--- Extract provided Enclosed Below ---

Layout-Aware Table Extraction (page_elements → table_structure → ocr)
Use when extracting text while preserving table structure:
# Step 1: Detect page layout python3 {baseDir}/scripts/nim_router.py invoke \ --capability page_elements \ --image-url "https://example.com/report.png" # Step 2: Detect table structure python3 {baseDir}/scripts/nim_router.py invoke \ --capability table_structure \ --image-url "https://example.com/report.png" # Step 3: Extract text with layout context python3 {baseDir}/scripts/nim_router.py invoke \ --capability ocr \ --image-url "https://example.com/report.png"
Chart-Aware Extraction (page_elements → graphic_elements → ocr)
Use when understanding charts while reading surrounding content:
# Step 1: Detect page layout python3 {baseDir}/scripts/nim_router.py invoke \ --capability page_elements \ --image-url "https://example.com/dashboard.png" # Step 2: Detect chart elements python3 {baseDir}/scripts/nim_router.py invoke \ --capability graphic_elements \ --image-url "https://example.com/dashboard.png" # Step 3: Extract text with chart context python3 {baseDir}/scripts/nim_router.py invoke \ --capability ocr \ --image-url "https://example.com/dashboard.png"

--- End of Enclosed Extract provided ---
--- Data excerpts Enclosed Below ---

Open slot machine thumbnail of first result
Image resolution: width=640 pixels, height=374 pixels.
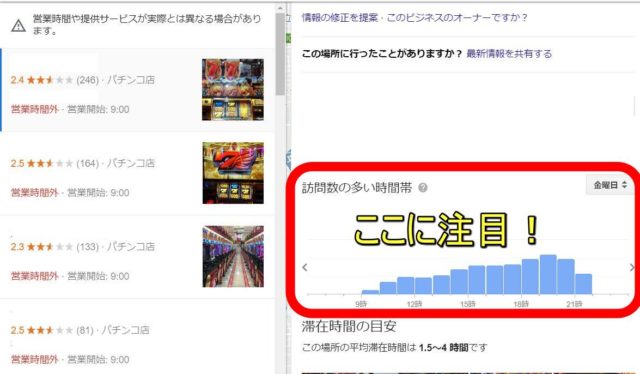coord(233,89)
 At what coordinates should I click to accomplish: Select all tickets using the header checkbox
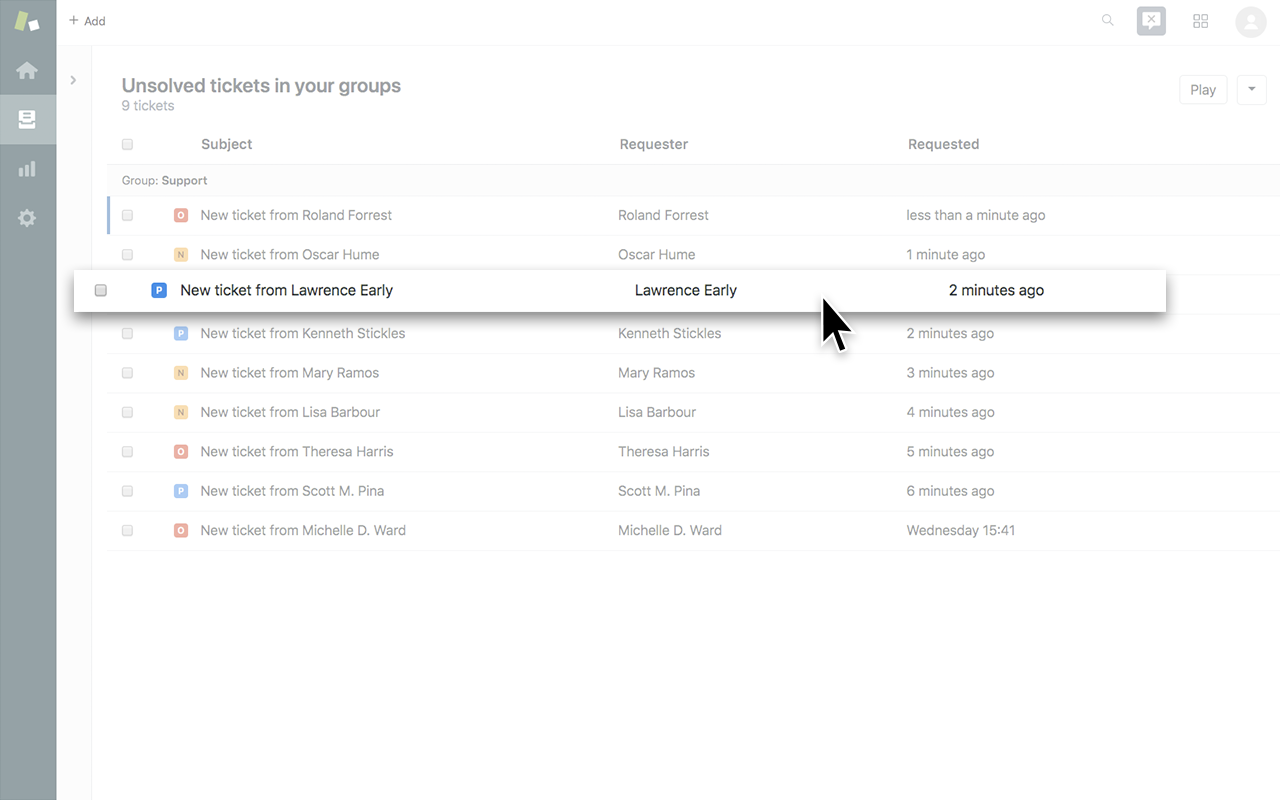click(127, 144)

--- End of Enclosed Data excerpts ---

Tasks for this exercise:
1) According to the extraction text, when should Layout-Aware Table Extraction be used?
2) Output the part of the extraction text starting at "Use when extracting" and ending at "graphic_elements → ocr)".
The lines have no connection to the extraction text.

Responses by item number:
1) When extracting text while preserving table structure.

2)
Use when extracting text while preserving table structure:
# Step 1: Detect page layout python3 {baseDir}/scripts/nim_router.py invoke \ --capability page_elements \ --image-url "https://example.com/report.png" # Step 2: Detect table structure python3 {baseDir}/scripts/nim_router.py invoke \ --capability table_structure \ --image-url "https://example.com/report.png" # Step 3: Extract text with layout context python3 {baseDir}/scripts/nim_router.py invoke \ --capability ocr \ --image-url "https://example.com/report.png"
Chart-Aware Extraction (page_elements → graphic_elements → ocr)